# Length of the box based on the fringe pattern? I think I'm close.

## Homework Statement

The figure

shows a neutron in a one-dimensional box. If the right end of the box is opened, the neutron travels out of the box, impinges on a double slit, and is detected 2.0 m behind the double slit. Repeating the experiment over and over produces the fringe pattern shown in the figure.
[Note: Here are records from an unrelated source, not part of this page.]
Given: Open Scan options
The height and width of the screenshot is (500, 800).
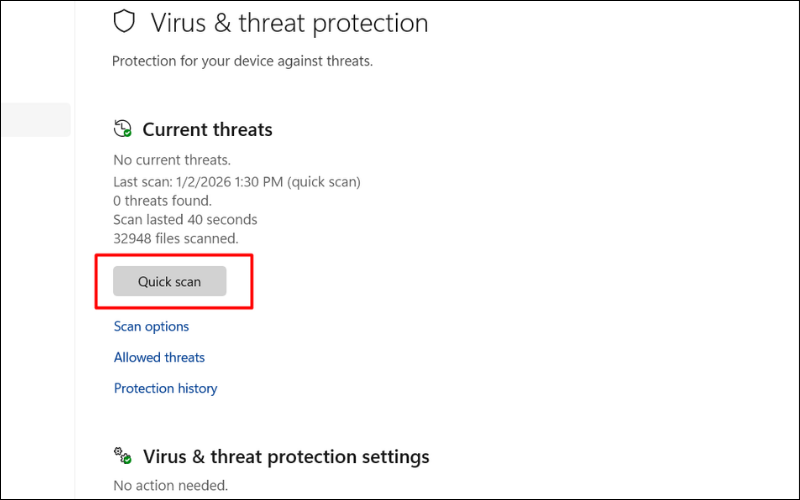Looking at the screenshot, I should [151, 326].
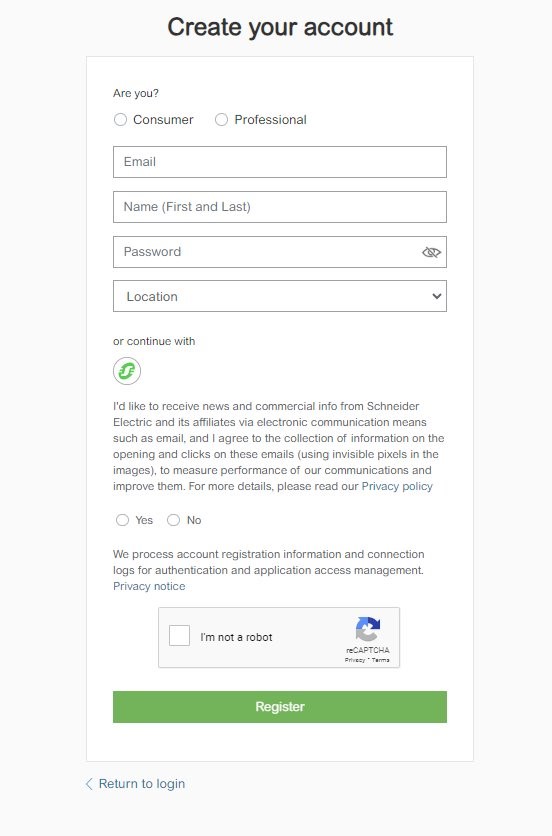Open reCAPTCHA Privacy link
Viewport: 552px width, 836px height.
(355, 660)
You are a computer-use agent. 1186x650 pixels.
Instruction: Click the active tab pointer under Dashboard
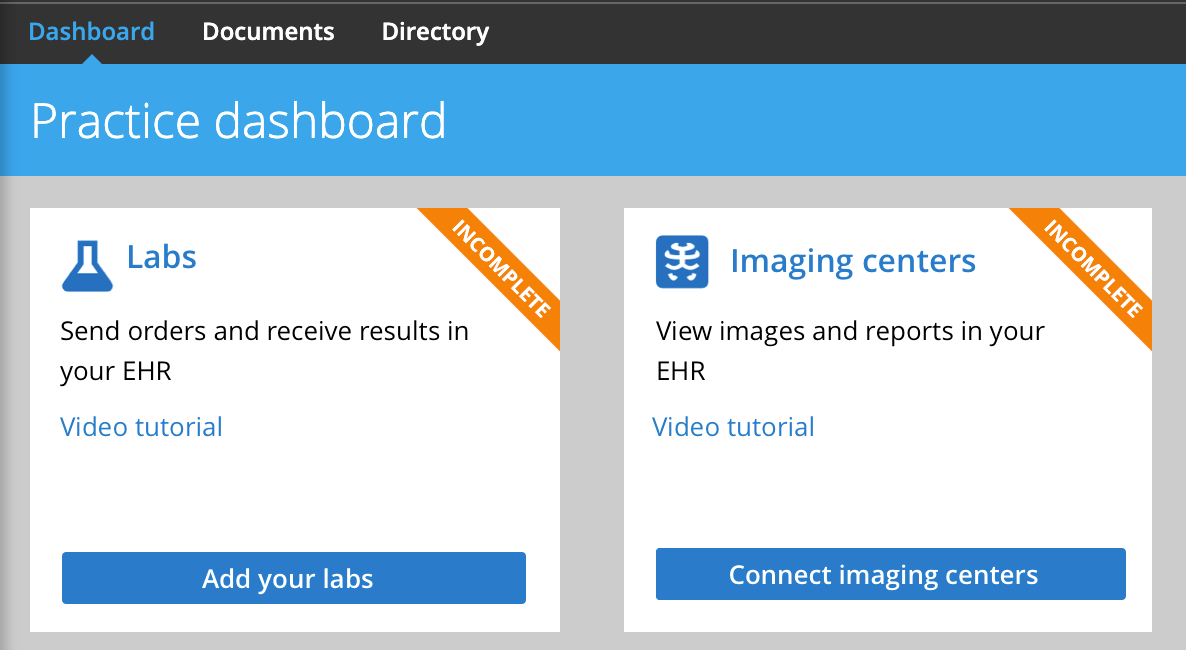(91, 59)
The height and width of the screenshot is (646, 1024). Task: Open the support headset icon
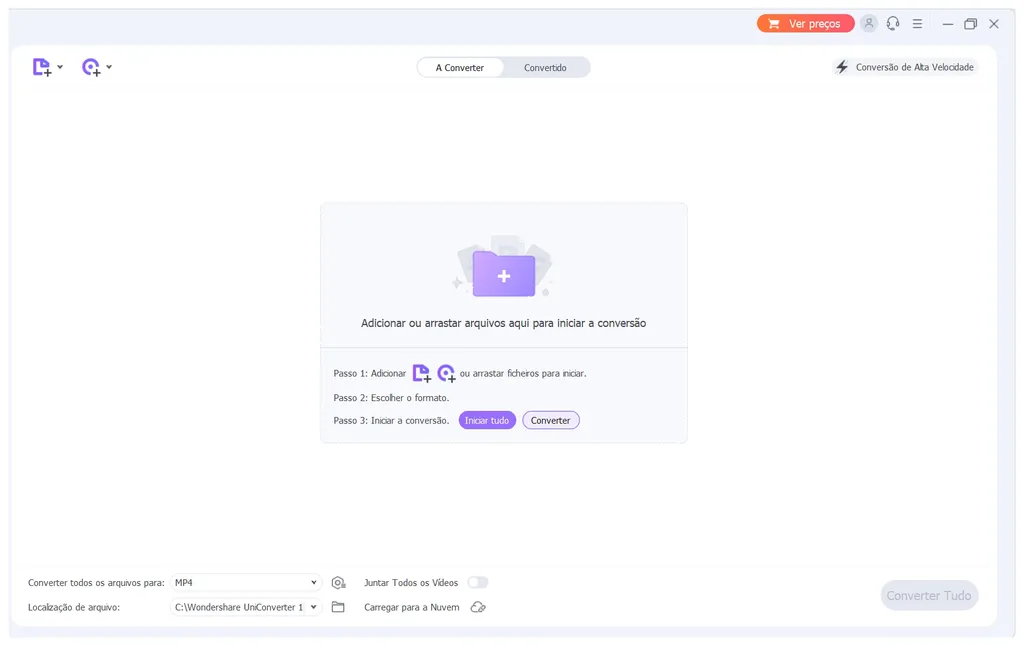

What is the length (in nm) of the box?

## Homework Equations

Variables in equations explained in "The attempt at a solution"

Fringe position:
y(m)=(m*lamda*L)/(d)

Fringe spacing:
(delta)y=(lamda*L)/(d)

## The Attempt at a Solution

I thought I could use the fact that the fringe position is y(m)=(m*lamda*L)/(d) where lamda is the wavelength, m is the number of fringes which should be two (m=2) since the central max. is m=0. Then L is the length behind the double slit. d is the fringe spacing. I then plugged that into the formula for the wavelength of a open-closed tube which is lamada(m)=(4*L)/(m) where m in this case is m=4 since there are 4 modes in the wave. The two fours cancel out giving lamda=L so, L=0.0165nm but that is not right. So, I tried using the fact that the fringe spacing (instead of fringe position) was (delta)y=(lamda*L)/(d) and I got an answer for L=0.033nm. I know I am close... I'm not the best at physics so can someone spot where I am going wrong?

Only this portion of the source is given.